Restate word for word only the lines running from the one with "The image size is (1000, 765)." to the end of the data, both ends included. Omit any pictures.

○ ○ ○

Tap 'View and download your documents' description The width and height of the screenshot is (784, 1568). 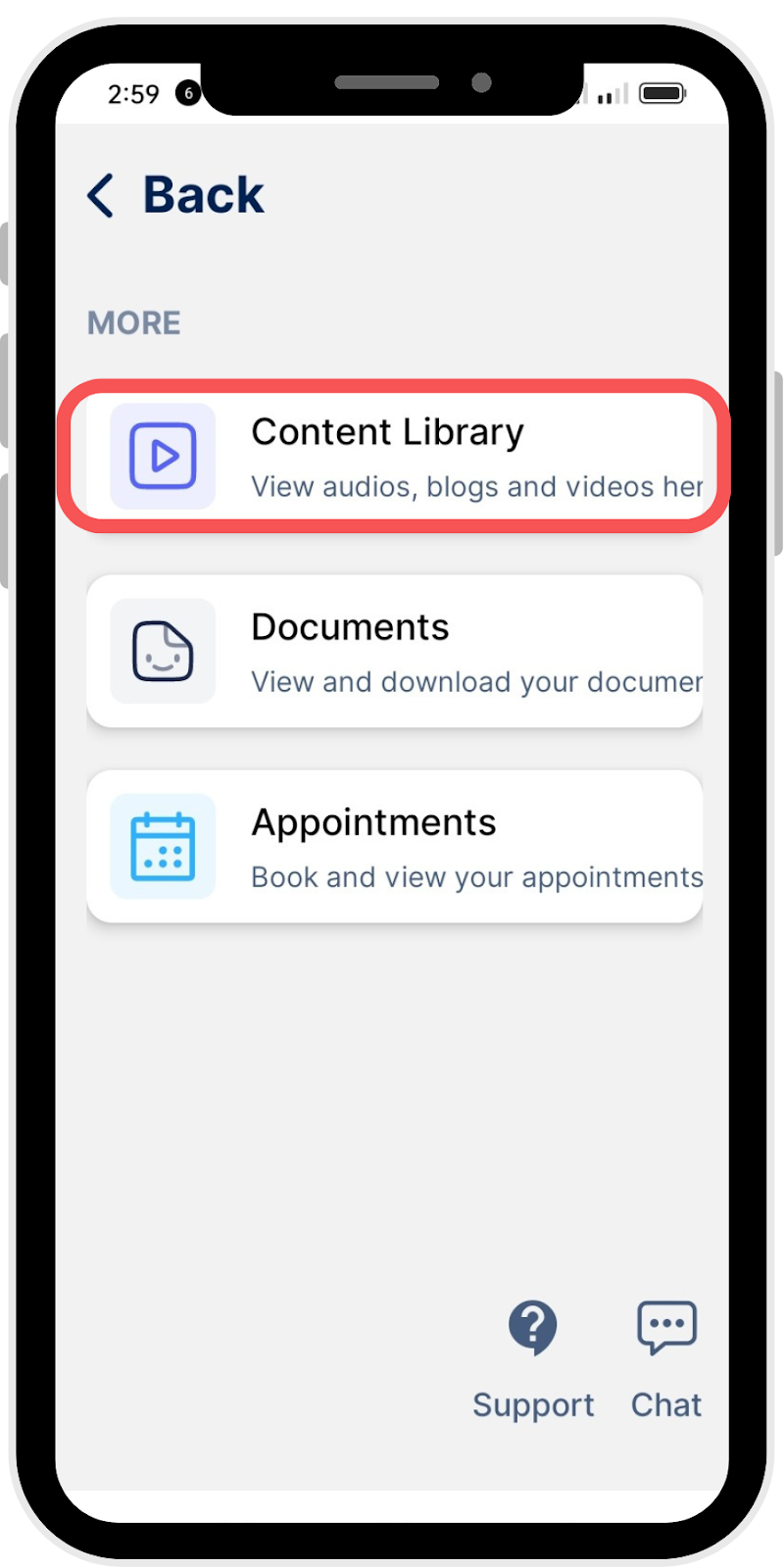477,681
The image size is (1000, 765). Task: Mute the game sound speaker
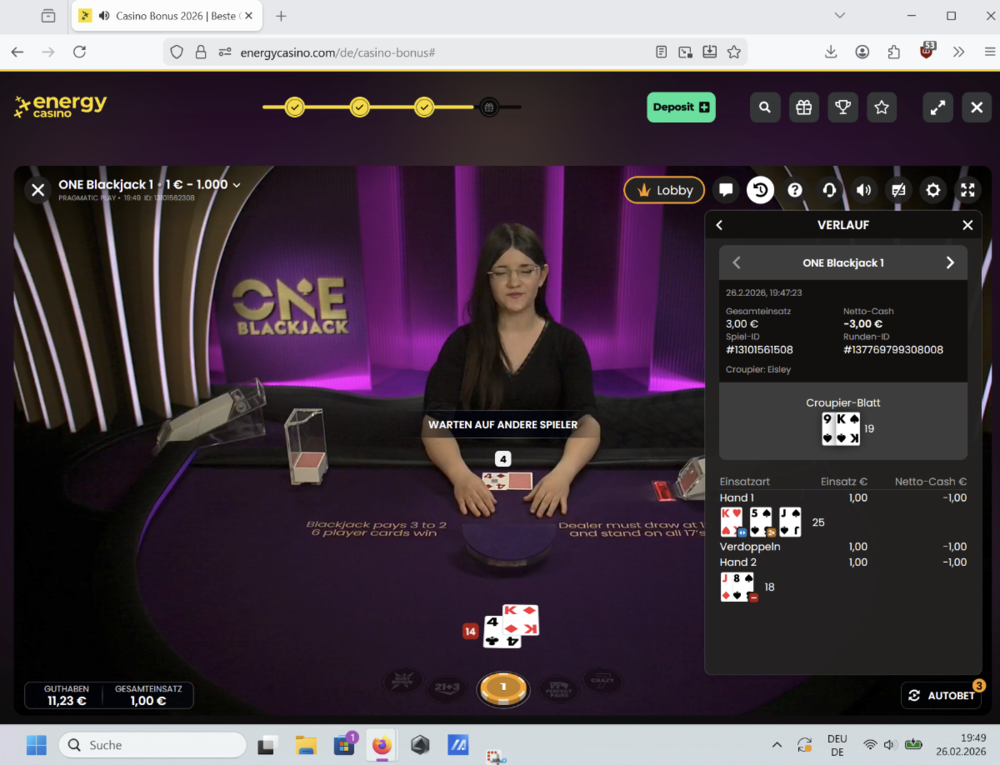(x=864, y=190)
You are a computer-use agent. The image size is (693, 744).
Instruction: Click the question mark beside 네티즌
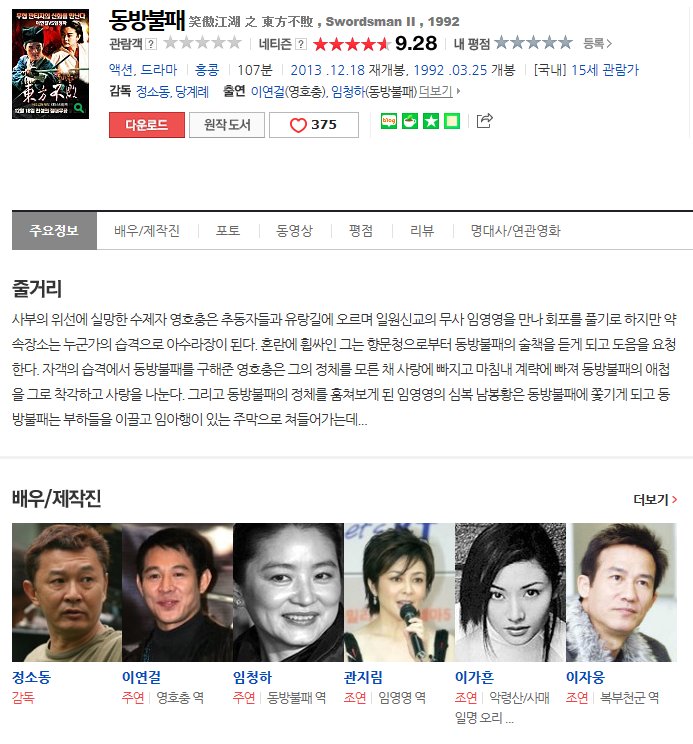click(301, 44)
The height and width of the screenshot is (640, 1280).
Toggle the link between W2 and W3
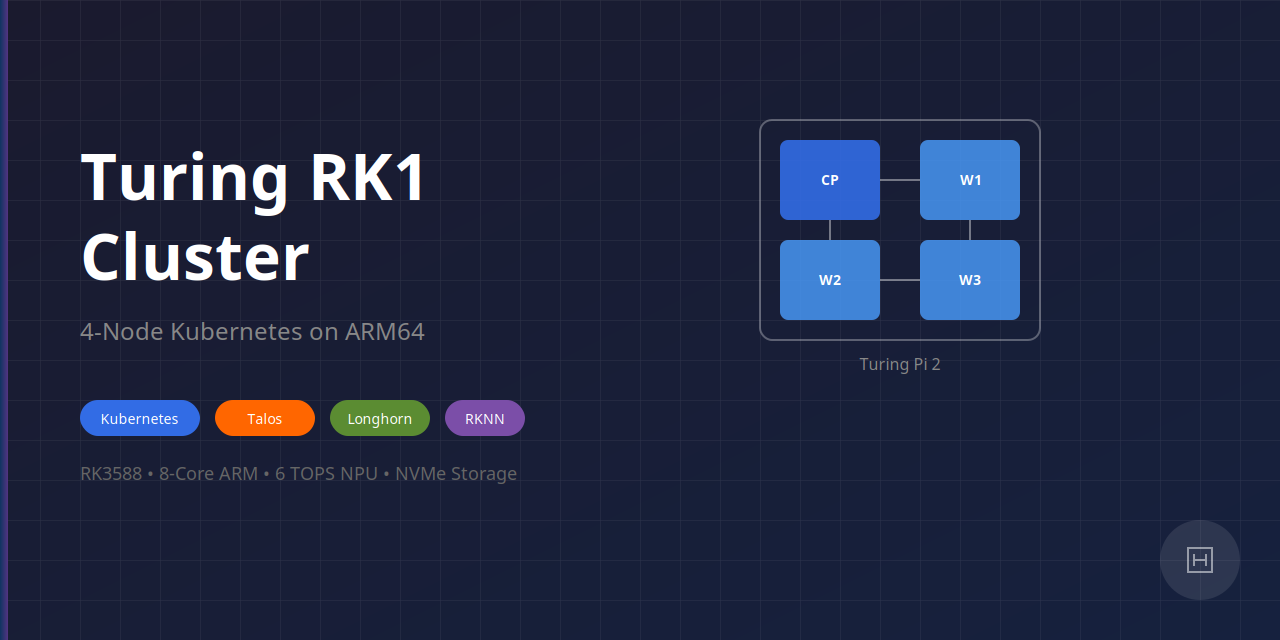(900, 280)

○ ○ ○

* [Finished exercise]:
The image size is (1000, 765). Task: Mute the game sound speaker
(x=864, y=190)
You are a computer-use agent. The image size is (693, 744).
Instruction: Click the question mark beside 네티즌
click(301, 44)
The height and width of the screenshot is (640, 1280).
Toggle the link between W2 and W3
(900, 280)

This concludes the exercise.